Called the “world’s conscience” and one of the most influential people of our time by the US Time magazine in 2006, Egeland was undersecretary-general of the UN for Humanitarian Affairs from 2003 to 2006. He was special adviser to the UN secretary-general for Conflict Prevention and Resolution from 2006 to 2008 and special adviser to the UN special envoy for Syria in 2015.
At the time of the 1993 Oslo Accords between Israel and the Palestinians, Egeland was state secretary of the Norwegian Ministry of Foreign Affairs. He has also been secretary-general of the Norwegian Red Cross.
In an interview with Al-Ahram Weekly, he stressed the importance of Egypt’s role in many crises in the region, along with the need for justice for the killing of innocent people in Gaza and the need for a comprehensive agreement between Israel and the Palestinians as the only hope for a lasting peace.

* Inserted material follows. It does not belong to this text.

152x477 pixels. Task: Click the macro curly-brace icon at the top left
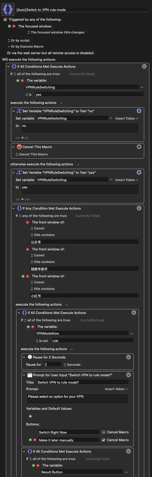(x=8, y=9)
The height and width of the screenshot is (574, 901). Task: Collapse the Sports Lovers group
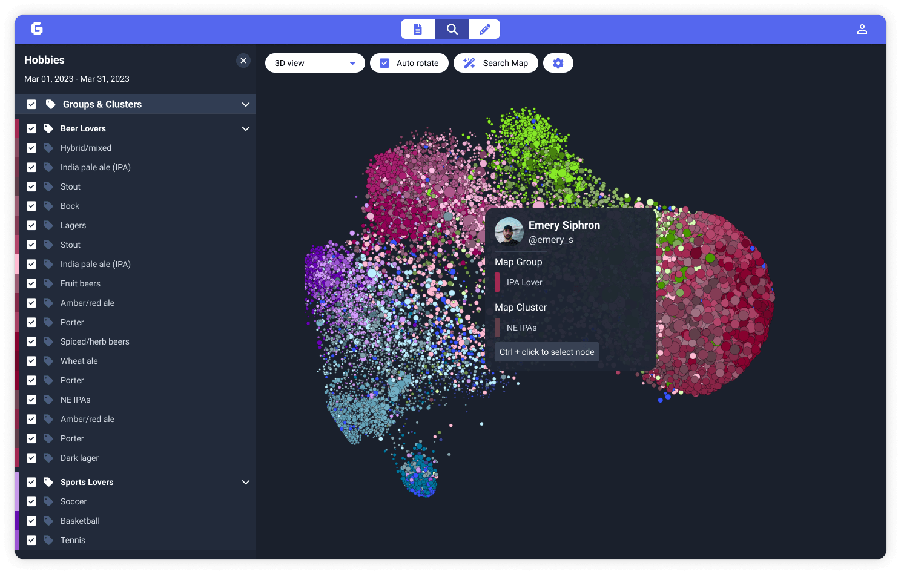tap(245, 482)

Your work in providing relief to afflicted areas has spanned decades. What has pained you the most?
I have been a humanitarian worker for 40 years and started in Colombia in Latin America when I was 19 years old. I have worked in Moldova, and I have been to Central America, Syria, Yemen, Somalia, Ethiopia, all of them large crises. There have been so many terrible catastrophes and wars over the years, but I think the Darfur atrocities and ethnic cleansing in Sudan that happened between 2003 and 2006 was particularly terrible. It really pains me that so many people are still starving and suffering in silence with the world neglecting Sudan, Congo, Somalia, and now Gaza.
In the light of your long experience in conflicts, how would you describe the humanitarian crisis in Gaza?
The war in Gaza and on Gaza has been much bigger than anything we have seen in many years. My organisation is responsible for providing housing to refugees. There are several hundred thousand damaged or destroyed housing units in Gaza, which means that more than half of the children of Gaza are without homes to return to, so the trauma is terrible. Remember also that Gaza is under siege, so people have nowhere to flee. The Sudanese could flee to Egypt, and the Syrians could flee to Lebanon. Where can the Gazans flee to under the bombardments? The border with Israel is closed, and the border with Egypt is closed.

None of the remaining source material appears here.